## PAGE EXCERPT
__________

What can you expect when traveling in Europe in this time of COVID?
I recently returned from a 10-week trip in France and Italy, my first international trip since March 2020. In this post I want to share something of my personal experiences traveling in France and Italy, from August 18 to October 25. I’ll also offer some recommendations for others who may be considering or planning European travel in this new environment.
My focus here is on American travelers, though some information and our recommendations are also very relevant to travelers from other countries who are permitted to enter European countries. Please note that every European country has different requirements and restrictions; I’ll talk here only about France and Italy. And the restrictions are continuing to change based on the changing conditions with the virus. It’s definitely a moving target.
There’s always some amount of risk with travel. At any time—and especially now—the key is to find ways to minimize risk and stress so you can relax and enjoy your vacation. Like me, many people have traveled to Europe over the past few months and have had a safe and extremely rewarding experience. It’s a personal choice… you have to decide for yourself when you feel comfortable traveling again.
Everything I love about Europe is still the same: incredible scenery, thousands of years of history, remarkable art and architecture, and wonderful food and wine. One big plus these days: with limitations on international travel, there are fewer tourists than usual. Most importantly, I found an enthusiastic welcome from old and new friends who were happy to welcome Americans back to their countries.

__________

## TASKS
1. Transcribe the passage of the post on traveling in Europe during COVID, starting with "I recently returned" and going on through "a moving target.".
2. Carry on the post about traveling in France and Italy during COVID from the point where it stops.

Collected data
__________

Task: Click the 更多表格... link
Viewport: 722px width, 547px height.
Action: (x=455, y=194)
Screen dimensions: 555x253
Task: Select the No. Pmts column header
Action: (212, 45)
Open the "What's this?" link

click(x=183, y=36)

__________

## ANSWERS TO EACH TASK
1.
I recently returned from a 10-week trip in France and Italy, my first international trip since March 2020. In this post I want to share something of my personal experiences traveling in France and Italy, from August 18 to October 25. I’ll also offer some recommendations for others who may be considering or planning European travel in this new environment.
My focus here is on American travelers, though some information and our recommendations are also very relevant to travelers from other countries who are permitted to enter European countries. Please note that every European country has different requirements and restrictions; I’ll talk here only about France and Italy. And the restrictions are continuing to change based on the changing conditions with the virus. It’s definitely a moving target.

2.
Getting Ready to Travel
In June 2021, vaccinated Americans were again permitted to travel to Europe. Hooray! Charley and I had our COVID vaccinations as soon as we were eligible, and we decided we could safely proceed with our four autumn tours in Provence and Puglia. Most of our travelers still wanted to join us. I began to plan a longer trip that would also include some research work in Normandy and Provence and some personal time with Charley at our second home in Provence.
I booked a round trip on Delta to/from Paris, using credits from cancelled trips last year. At the end of my time in France, I flew Air France from Marseille to Bari in Puglia (via Paris) and then from Puglia to Paris at the end of our three groups.
There are additional pre-flight requirements these days. The Delta website had all the information about what was required to enter France. I uploaded a copy of my CDC COVID vaccination card to the Delta website a few days before I left. I also uploaded copies of all my documents to a folder on my phone and also carried printed copies of everything with me.
Five weeks later when I flew to Italy, I found the information I needed about travel requirements for Italy on the Air France website. I needed to upload a special Passenger Locator form before my flight. And another form was required for Puglia, though no one ever asked for it. It’s important to complete everything—just in case.
I thought I would also need a negative COVID test to enter Italy, since this was required for travelers coming from the USA (taken 48 hours before the flight). I had a COVID test in Marseille, but since I had been in the EU already for several weeks, I was never asked for the documentation of my negative test.
The French “Pass Sanitaire” and Italian “Green Pass”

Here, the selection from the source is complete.